**Exercise objective**
When writing out the entries below, keep only the lines from the line with "Task: Close the Hakutaku window" to the line with "Task: Reply to", both included, exactly as they are, and leave the pictures aside.
▬▬▬▬▬▬
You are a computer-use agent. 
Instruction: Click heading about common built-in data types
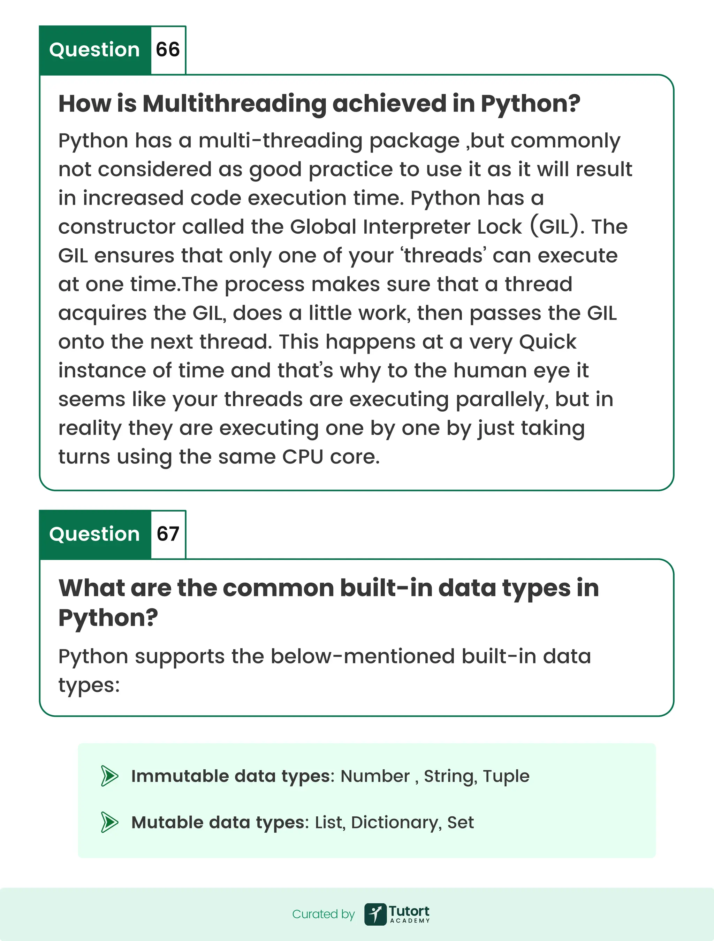[329, 602]
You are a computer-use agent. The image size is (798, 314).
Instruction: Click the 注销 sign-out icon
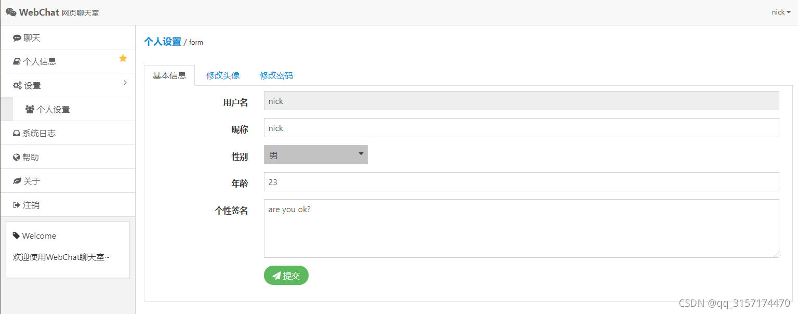tap(17, 205)
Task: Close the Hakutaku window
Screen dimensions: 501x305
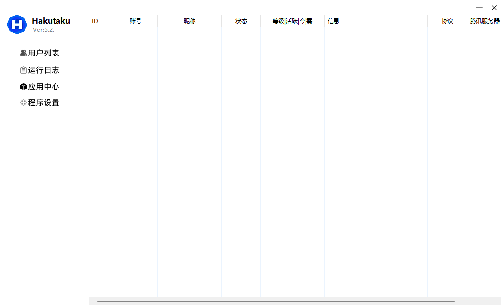Action: [494, 8]
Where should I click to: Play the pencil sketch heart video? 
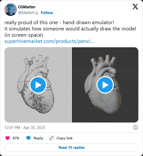[38, 85]
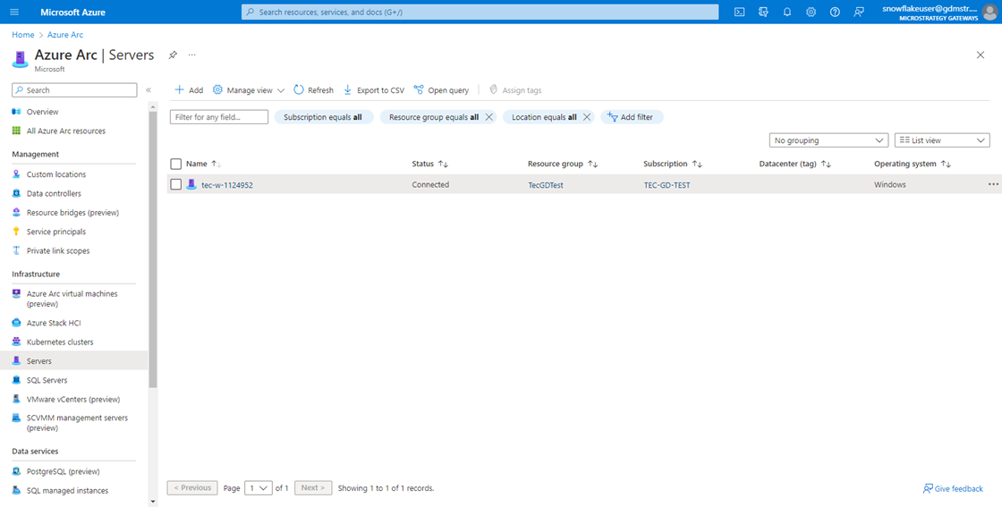Pin Azure Arc Servers page
This screenshot has width=1002, height=507.
click(x=173, y=55)
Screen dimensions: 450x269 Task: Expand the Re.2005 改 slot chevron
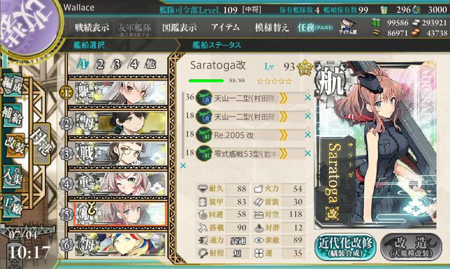(x=283, y=135)
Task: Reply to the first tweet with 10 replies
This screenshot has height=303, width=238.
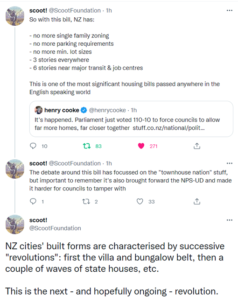Action: (x=33, y=146)
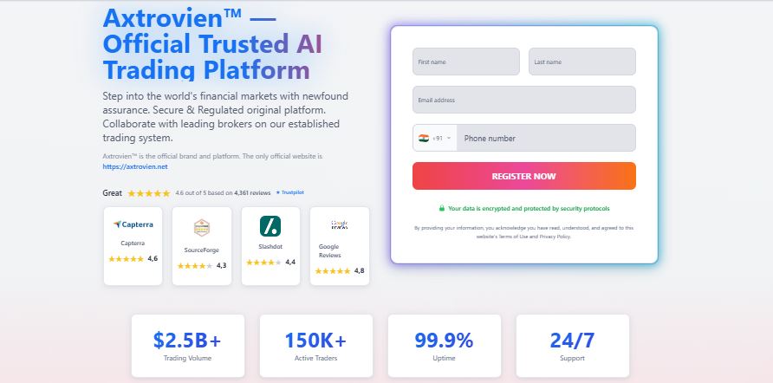Click the Trustpilot star logo
Viewport: 773px width, 383px height.
[276, 193]
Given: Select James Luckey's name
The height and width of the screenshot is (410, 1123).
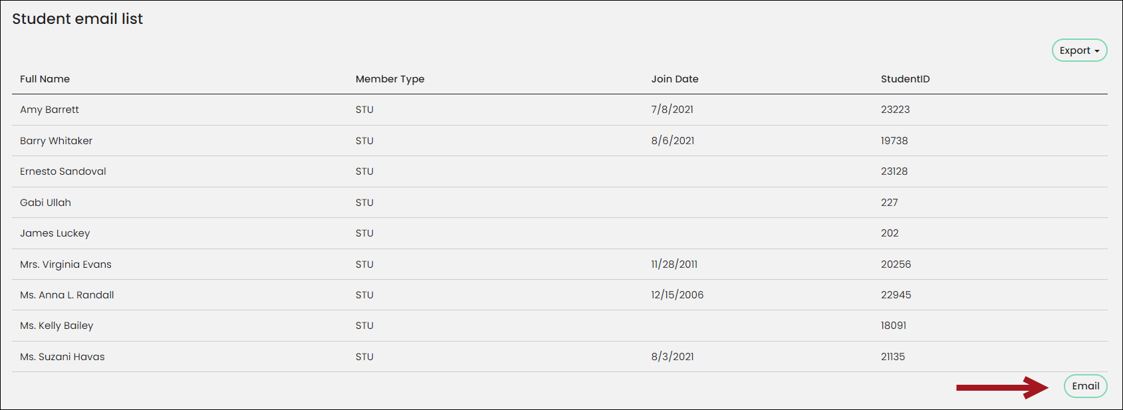Looking at the screenshot, I should (x=55, y=233).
▬▬▬▬▬▬
**Task solution**
Task: Close the Hakutaku window
Screen dimensions: 501x305
Action: [494, 8]
Where should I click to: Play the pencil sketch heart video? 
[38, 85]
Pin Azure Arc Servers page
This screenshot has width=1002, height=507.
click(x=173, y=55)
Screen dimensions: 450x269 Task: Expand the Re.2005 改 slot chevron
(x=283, y=135)
Task: Reply to the first tweet with 10 replies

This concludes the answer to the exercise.